Problem: Scale the coordinates in the lines starting at the one containing "カナダ (739, 845)" and ending at the one containing "アイルランド留学 (512, 969)", both included. Write those lines out again with their text unchanged and each coordinate multiplied by 1.2 and rounded to a whole number, with halves rounded up.

Dataset excerpts:
-- start --
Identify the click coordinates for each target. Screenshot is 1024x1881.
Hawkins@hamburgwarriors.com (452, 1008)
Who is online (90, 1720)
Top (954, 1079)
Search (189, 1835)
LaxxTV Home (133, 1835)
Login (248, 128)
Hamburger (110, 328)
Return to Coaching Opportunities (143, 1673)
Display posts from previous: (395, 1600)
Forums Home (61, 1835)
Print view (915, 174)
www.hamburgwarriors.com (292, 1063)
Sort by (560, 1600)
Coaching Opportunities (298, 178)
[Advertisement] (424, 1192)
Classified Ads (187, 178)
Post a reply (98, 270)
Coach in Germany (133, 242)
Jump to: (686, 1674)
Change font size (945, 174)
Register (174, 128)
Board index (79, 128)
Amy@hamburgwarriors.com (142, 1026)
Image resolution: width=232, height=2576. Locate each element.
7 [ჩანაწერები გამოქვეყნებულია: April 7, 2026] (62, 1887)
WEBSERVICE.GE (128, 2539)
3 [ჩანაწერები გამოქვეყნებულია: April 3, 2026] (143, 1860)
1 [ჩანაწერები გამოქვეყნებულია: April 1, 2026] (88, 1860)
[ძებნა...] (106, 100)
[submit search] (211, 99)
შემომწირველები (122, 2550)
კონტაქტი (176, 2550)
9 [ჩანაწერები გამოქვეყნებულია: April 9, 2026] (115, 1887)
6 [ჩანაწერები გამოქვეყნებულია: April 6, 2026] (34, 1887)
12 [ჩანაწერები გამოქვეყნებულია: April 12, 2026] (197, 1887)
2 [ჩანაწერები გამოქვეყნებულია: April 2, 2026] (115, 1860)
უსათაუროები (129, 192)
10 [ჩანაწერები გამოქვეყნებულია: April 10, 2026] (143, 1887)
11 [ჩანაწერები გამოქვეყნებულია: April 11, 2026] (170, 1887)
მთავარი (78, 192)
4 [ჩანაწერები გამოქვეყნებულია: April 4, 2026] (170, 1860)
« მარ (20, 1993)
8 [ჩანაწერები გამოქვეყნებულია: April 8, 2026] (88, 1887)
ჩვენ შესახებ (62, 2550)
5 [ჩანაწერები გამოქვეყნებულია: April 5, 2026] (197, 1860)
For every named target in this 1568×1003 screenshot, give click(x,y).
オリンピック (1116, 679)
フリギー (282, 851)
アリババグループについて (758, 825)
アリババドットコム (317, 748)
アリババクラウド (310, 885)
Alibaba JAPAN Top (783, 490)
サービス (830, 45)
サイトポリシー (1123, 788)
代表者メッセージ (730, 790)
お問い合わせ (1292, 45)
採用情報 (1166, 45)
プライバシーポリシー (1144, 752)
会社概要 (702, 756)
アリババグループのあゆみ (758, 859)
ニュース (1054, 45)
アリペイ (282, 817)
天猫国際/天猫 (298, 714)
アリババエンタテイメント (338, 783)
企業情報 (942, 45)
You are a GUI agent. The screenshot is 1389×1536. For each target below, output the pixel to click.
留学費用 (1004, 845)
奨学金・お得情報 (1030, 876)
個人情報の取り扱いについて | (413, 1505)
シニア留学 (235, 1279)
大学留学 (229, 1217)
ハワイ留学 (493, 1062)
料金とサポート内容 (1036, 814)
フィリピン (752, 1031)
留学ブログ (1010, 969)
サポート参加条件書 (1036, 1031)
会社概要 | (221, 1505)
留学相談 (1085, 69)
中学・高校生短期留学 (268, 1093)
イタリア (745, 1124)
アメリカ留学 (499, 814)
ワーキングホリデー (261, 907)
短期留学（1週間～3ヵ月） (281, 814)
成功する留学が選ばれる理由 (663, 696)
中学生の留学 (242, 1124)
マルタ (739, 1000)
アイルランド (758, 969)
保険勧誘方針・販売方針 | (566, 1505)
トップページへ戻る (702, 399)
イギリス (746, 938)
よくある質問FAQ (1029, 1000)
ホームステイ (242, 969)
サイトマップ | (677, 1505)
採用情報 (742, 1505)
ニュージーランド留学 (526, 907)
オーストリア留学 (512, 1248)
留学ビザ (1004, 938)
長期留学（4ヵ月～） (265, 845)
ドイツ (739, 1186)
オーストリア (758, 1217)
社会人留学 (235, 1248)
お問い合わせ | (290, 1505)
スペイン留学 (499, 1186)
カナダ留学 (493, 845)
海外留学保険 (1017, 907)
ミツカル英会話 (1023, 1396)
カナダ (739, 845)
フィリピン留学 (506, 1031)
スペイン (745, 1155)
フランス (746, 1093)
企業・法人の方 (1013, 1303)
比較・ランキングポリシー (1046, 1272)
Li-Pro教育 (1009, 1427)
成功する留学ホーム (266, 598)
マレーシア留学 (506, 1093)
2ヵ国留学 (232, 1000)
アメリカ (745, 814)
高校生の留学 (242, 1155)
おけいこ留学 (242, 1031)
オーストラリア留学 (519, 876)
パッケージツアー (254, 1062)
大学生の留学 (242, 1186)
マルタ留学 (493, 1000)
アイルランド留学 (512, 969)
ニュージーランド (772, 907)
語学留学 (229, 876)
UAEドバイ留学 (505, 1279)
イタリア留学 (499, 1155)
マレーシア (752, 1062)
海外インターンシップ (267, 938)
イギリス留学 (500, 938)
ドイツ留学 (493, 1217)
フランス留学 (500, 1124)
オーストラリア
-- end --
Task solution:
カナダ (887, 1014)
フィリピン留学 (607, 1237)
スペイン (894, 1386)
フランス (895, 1312)
企業・法人の方 (1216, 1564)
比較・ランキングポリシー (1255, 1526)
Li-Pro教育 (1211, 1712)
成功する留学ホーム (319, 718)
マレーシア留学 (607, 1312)
2ヵ国留学 (278, 1200)
アメリカ (894, 977)
高校生の留学 (290, 1386)
おけいこ留学 (290, 1237)
オーストラリア留学 (623, 1051)
パッケージツアー (305, 1274)
大学生の留学 (290, 1423)
マルタ留学 (592, 1200)
アイルランド留学 (614, 1163)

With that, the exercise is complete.